On the first day’s walk, I took too many photos in general, and also too many photos that all ended up looking the same. Trees and the river. Bushes and the river. Trees and a pond.

So the 2nd day I tried to limit myself more to things I thought were unique and interesting (in almost an architectural sense). Forms, lines, sculpture-ish things.

I also realized after fiddling around for awhile, that I prefer the photos from the walks to be in black-and-white rather than color. Adds to the sculptural feeling a little bit, I think.

And surprisingly, I find it’s really difficult for me to write in sentence fragments.  My original plan was to make lists and write simple phrases.  Things ended up wordier than I’d planned.

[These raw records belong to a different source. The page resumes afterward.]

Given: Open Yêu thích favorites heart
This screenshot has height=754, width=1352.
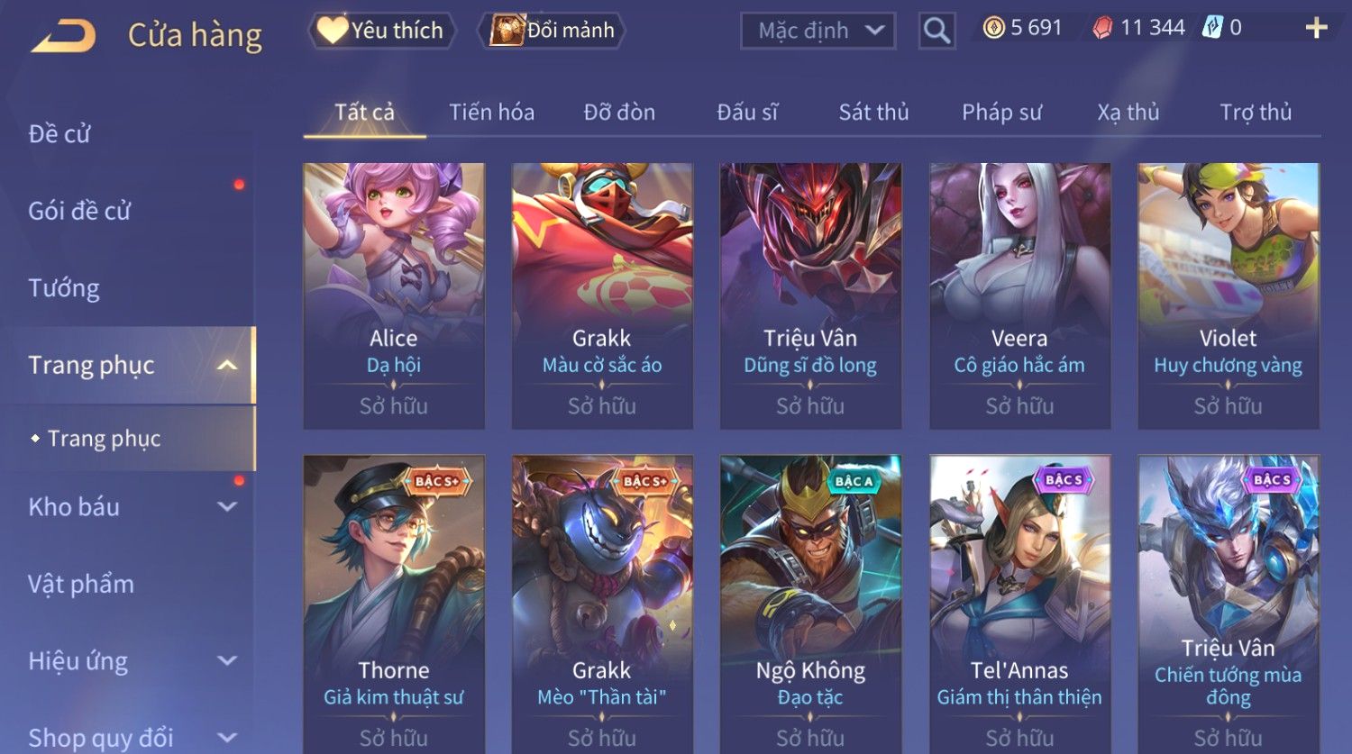Looking at the screenshot, I should [x=381, y=31].
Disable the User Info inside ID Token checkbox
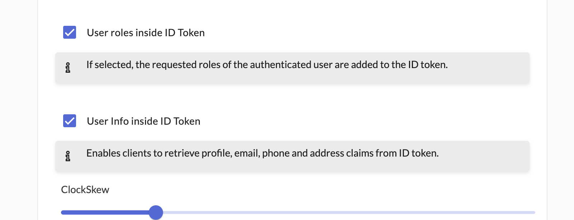Image resolution: width=574 pixels, height=220 pixels. pos(70,121)
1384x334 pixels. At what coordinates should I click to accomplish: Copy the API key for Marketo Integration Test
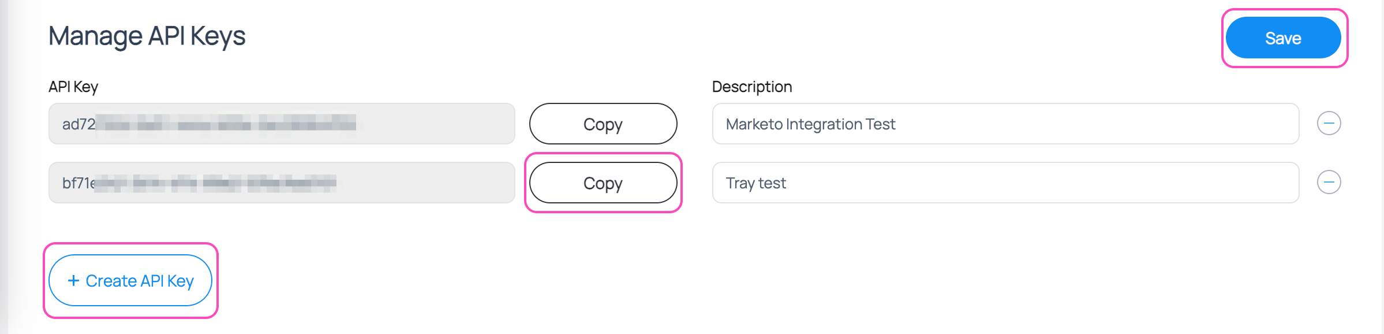[603, 124]
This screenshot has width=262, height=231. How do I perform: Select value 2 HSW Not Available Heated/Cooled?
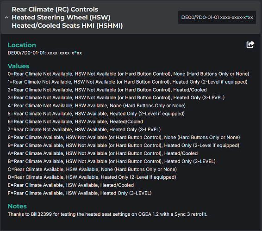tap(107, 90)
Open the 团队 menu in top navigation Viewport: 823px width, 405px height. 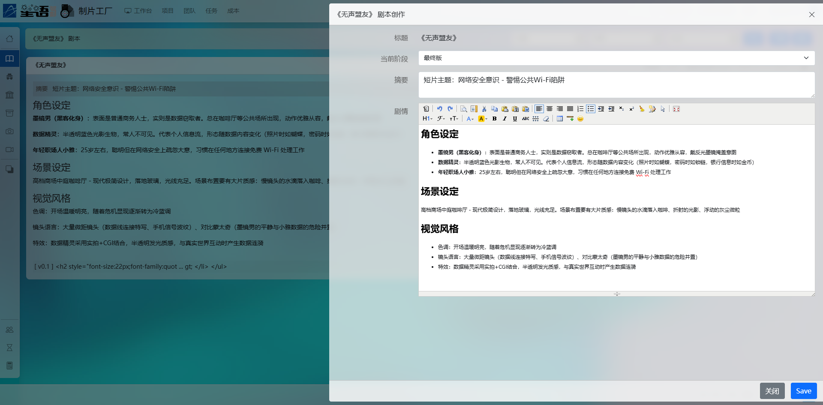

Also, I hadn’t realized how reflective I’d end up being about earlier days at these same places with my kiddos.  A modern day series of walks became a semi-memoir.

Looking forward to being able to ask questions of Andy Fitch on Tuesday night about his process writing Sixty Morning Walks.  He’ll be coming into our class to talk about his books and his writing.  Before I had actually tried doing my own “walks” and writing about them, I didn’t realize I would have any questions for him.  Now I have so many, it’ll be difficult to know where to start.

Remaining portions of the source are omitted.